When her phone line gets crossed with another, a bedridden heiress, Leona Stevenson (Barbara Stanwyck, Stella Dallas), overhears a plot to murder an unnamed woman. Leona tries to alert the police, but no one seems to take her seriously. After making a series of phone calls, Leona begins to suspect that she is the intended victim.
Reaction & Thoughts:
“… get over to the window and scream as loud as you can. ”
Confession time: I was initially leery of watching Sorry, Wrong Number after I read that it was based on a radio play. “Is it possible to make a good film out of something as uncinematic as a radio program?” I asked myself. I’m glad I gave it a chance because the movie, despite its simple storyline, works exceptionally well.
As I just mentioned, Sorry, Wrong Number began as a radio play. And from what I’ve read, it isn’t just a little radio thing: Scholars consider it the greatest radio play ever written. Thanks to YouTube, I was able to listen to Lucille Fletcher’s celebrated 1943 radio show (starring Agnes Moorehead, Hush… Hush, Sweet Charlotte) and I have to agree with the critical mass — Fletcher’s play is very clever and suspenseful.
I imagine adapting the 25-minute radio play to the big screen wasn’t an easy task. Producer Hal B. Wallis (The Adventures of Robin Hood and Casablanca) had the good sense to hire writer Fletcher to adapt her play, and for the most part, she did a great job expanding the material. There are indeed a few scenes that feel like unnecessary padding, but overall, Sorry, Wrong Number is a highly effective noirish thriller that builds up to an unmistakably hair-raising climax.
Meticulously constructed, highly engaging and very entertaining, Sorry, Wrong Number is essentially a case study of the importance of mise-en-scène. Every single shot is crafted with extreme care and attention to detail. Director Anatole “Tola” Litvak (All This, and Heaven Too) does all kinds of eye-catching things with the camera.
Litvak was known for planning every camera set up in advance, and this is probably why many scenes are so artfully lit and framed. I’m certain that acclaimed cameraman Sol Polito’s (The Private Lives of Elizabeth and Essex) expertise came in handy. Editor Warren Low’s (The Letter) excellent work is also praise-worthy. Franz Waxman’s (Rebecca) ominous music score helps maintain a sense of impending doom.
All technical brilliance aside, Barbara Stanwyck’s superb, Oscar-nominated performance remains the main reason to watch the movie. Since movies are usually shot out of sequence, one has to admire Stanwyck’s punctilious handling of her character’s slow mental deterioration. Stanwyck resists the temptation to overplay emotionally-charged moments — her work is a fine exercise in controlled hysteria.
Burt Lancaster (Birdman of Alcatraz) plays Stanwyck’s weak-minded and shady husband.
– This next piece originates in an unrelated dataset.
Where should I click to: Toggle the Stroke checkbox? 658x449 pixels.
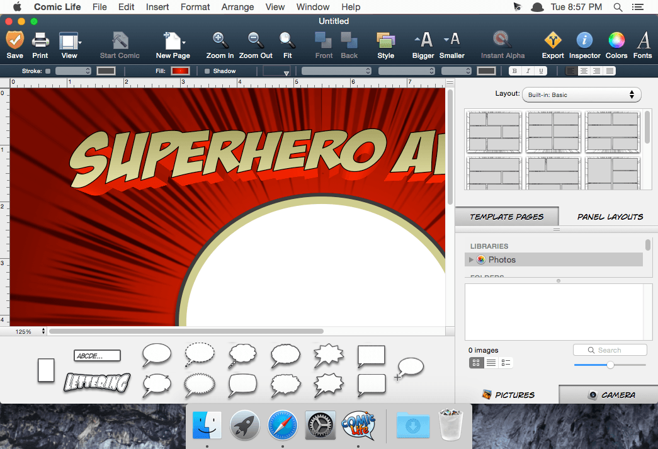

Because he is essentially supporting Stanwyck, I was convinced that Lancaster was somewhat forced to make the film. I was wrong. According to Gary Fishgall’s book Against Type: The Biography of Burt Lancaster, the actor, eager for a change of pace, pressured producer Wallis to give him the role. While there is nothing wrong with his performance, I couldn’t help but think that it was a waste of Lancaster’s considerable talent.
Conclusions & Final Thoughts:
Elevated by a truly magnificent performance from Barbara Stanwyck, and drenched in an atmosphere of brooding suspense, Sorry, Wrong Number is so finely made that you won’t notice the fact that the picture is filled with many convenient coincidences. Minor quibbles aside, this is a must-see film for any Stanwyck fan and/or noir enthusiasts. Remade in 1989. Highly Recommended! B&W, 89 minutes, Not Rated.